Start of Excerpt

# Is it necessary to get rid of paint on concrete before laying ceramic tiles?



## yummy mummy (Sep 11, 2006)

My basement concrete floor is painted with what I assume is some type of concrete paint. It is shiney at parts, and some parts have worn out. 

I eventually want to lay ceramic tiles and I don't want to use ditra, I simply want to lay them over the concrete. (The concrete has no cracks, no chance of moving as it is 70 years old.)

Do I really need to remove the paint in order for the adhesive to stick?

Thanks very much for any help.

Also, there is a certain part that I will have to use some type of self levelling compound. Would the compound work with the paint being there?


----------



## bbgunbob (Dec 10, 2008)

*Yummy,I think sanding will do*

Try a spot with the glue/mastic your going to use to set the tile .See if it eats the paint.If not get a 4" belt sander with 60 or down to 30 grit sanding belt.Rough it up and you should be good to go.

End of Excerpt

# Job
Reproduce the passage of the thread on tiling over painted concrete that begins with the words "I eventually want" and ends after "for any help.", word for word.

Start of Data provided

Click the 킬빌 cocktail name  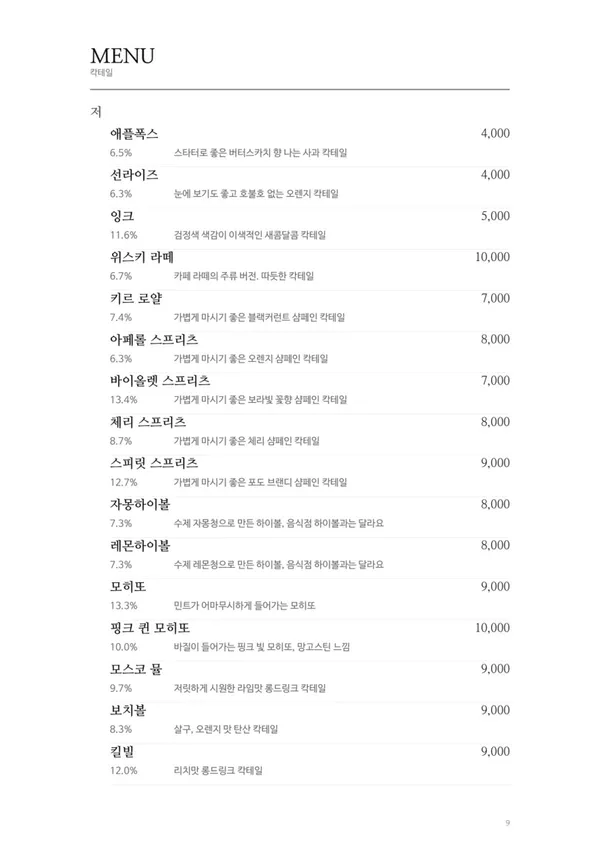click(x=122, y=751)
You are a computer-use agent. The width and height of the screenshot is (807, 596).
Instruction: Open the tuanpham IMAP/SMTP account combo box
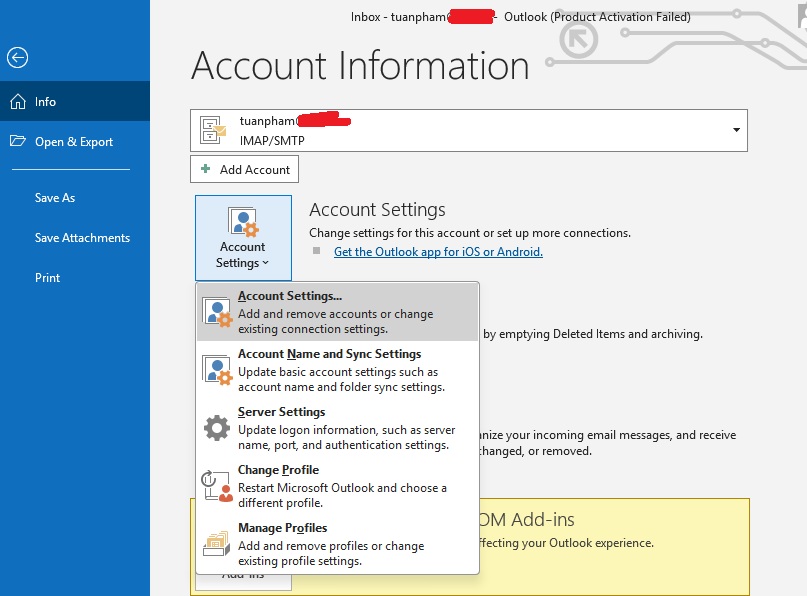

End of Data provided

# Finished exercise
I eventually want to lay ceramic tiles and I don't want to use ditra, I simply want to lay them over the concrete. (The concrete has no cracks, no chance of moving as it is 70 years old.)

Do I really need to remove the paint in order for the adhesive to stick?

Thanks very much for any help.